Material for this task:
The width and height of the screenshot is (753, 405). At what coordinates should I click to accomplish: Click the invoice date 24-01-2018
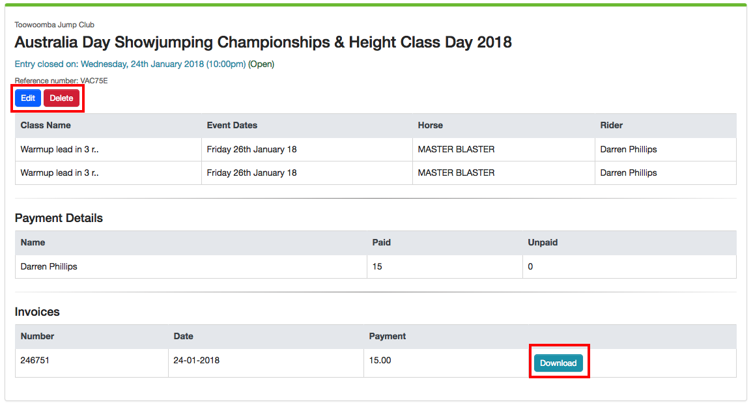[197, 360]
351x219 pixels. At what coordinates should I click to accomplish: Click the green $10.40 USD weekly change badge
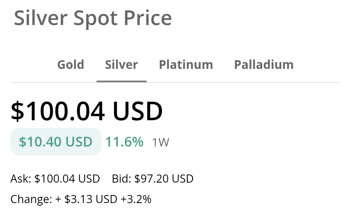pyautogui.click(x=56, y=142)
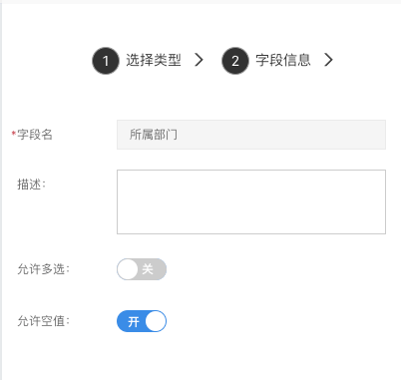Click the white knob of 允许空值 switch
The height and width of the screenshot is (380, 401).
pos(156,321)

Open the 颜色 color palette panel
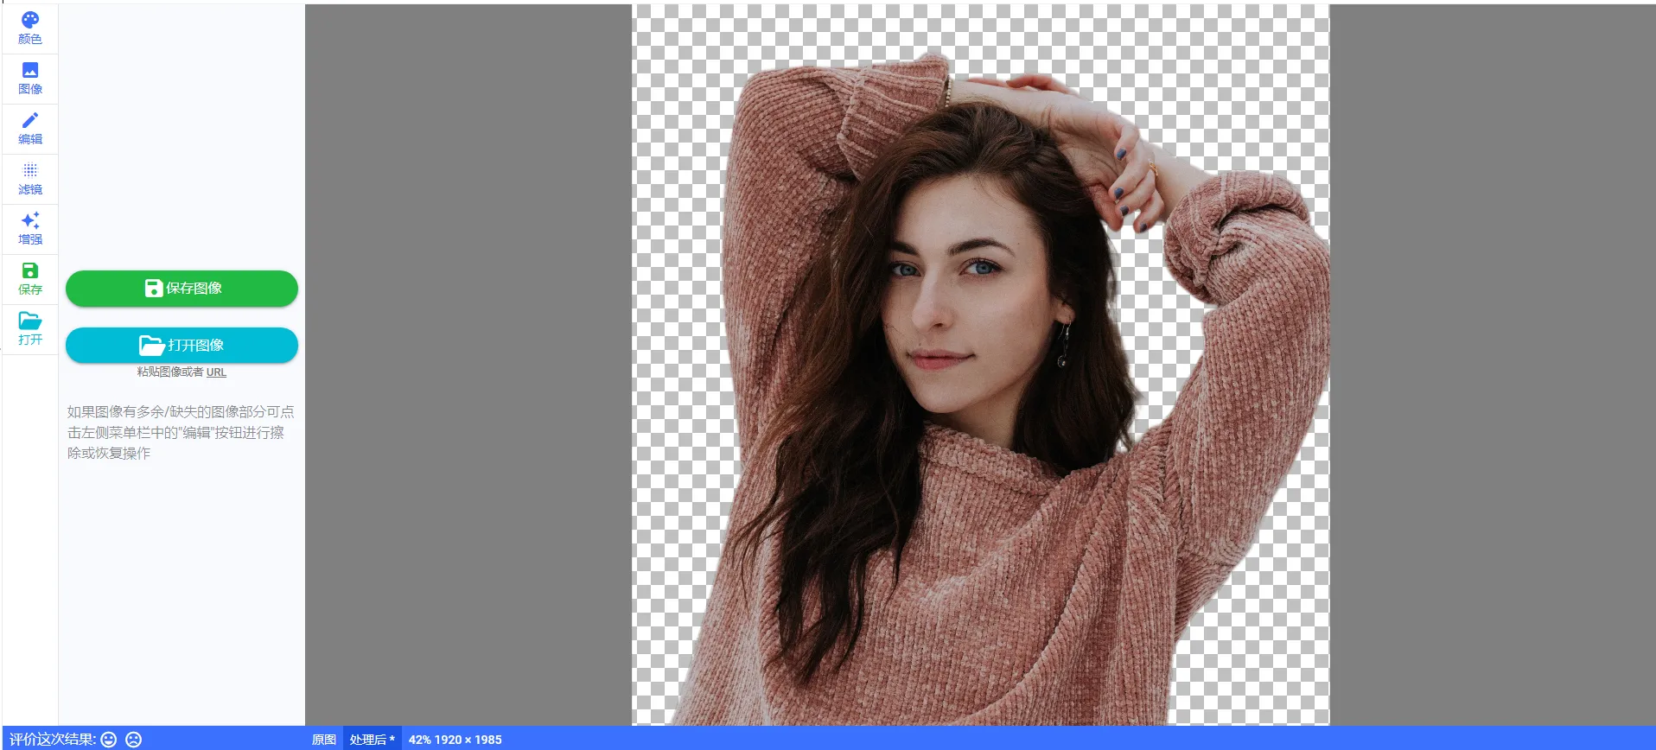click(x=30, y=28)
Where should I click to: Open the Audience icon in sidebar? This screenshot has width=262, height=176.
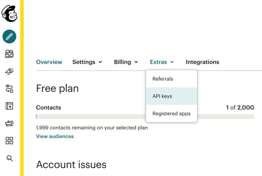[9, 54]
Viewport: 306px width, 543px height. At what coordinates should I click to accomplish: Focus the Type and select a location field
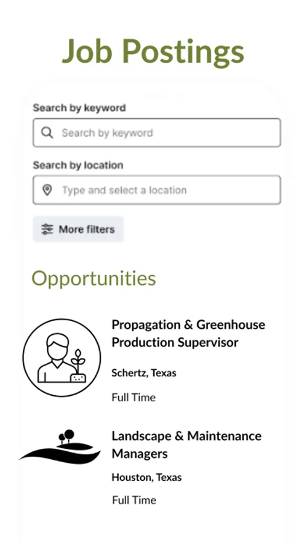[x=157, y=190]
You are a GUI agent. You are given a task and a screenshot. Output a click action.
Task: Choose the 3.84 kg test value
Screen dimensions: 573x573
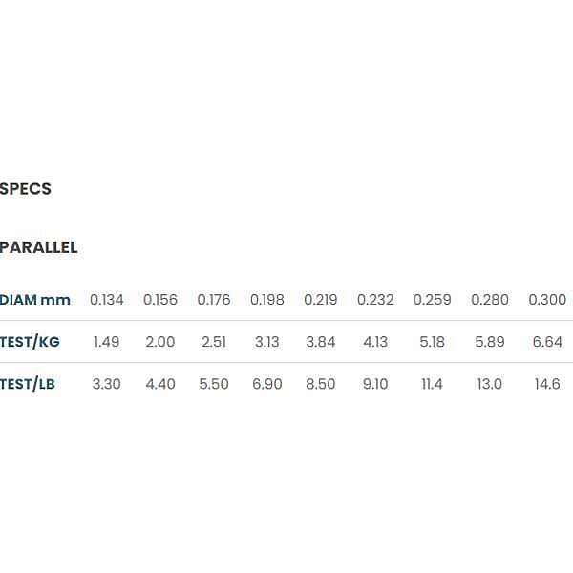coord(321,342)
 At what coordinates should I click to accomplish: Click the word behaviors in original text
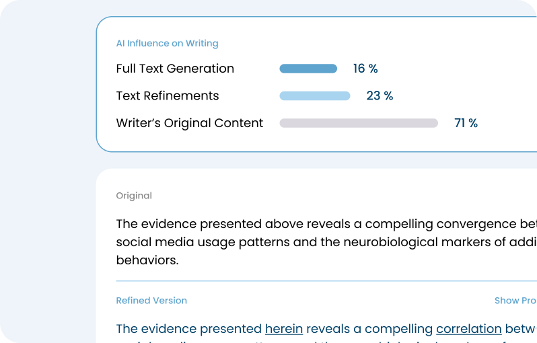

Required action:
Start at the line that contains "Task: Choose the 3.84 kg test value" and retype every line through the end of the entries above, both ends included. Exclude all pictures.

Reply to the exercise:
Task: Choose the 3.84 kg test value
Screen dimensions: 573x573
coord(321,342)
 At what coordinates should I click to accomplish: Click the word behaviors in original text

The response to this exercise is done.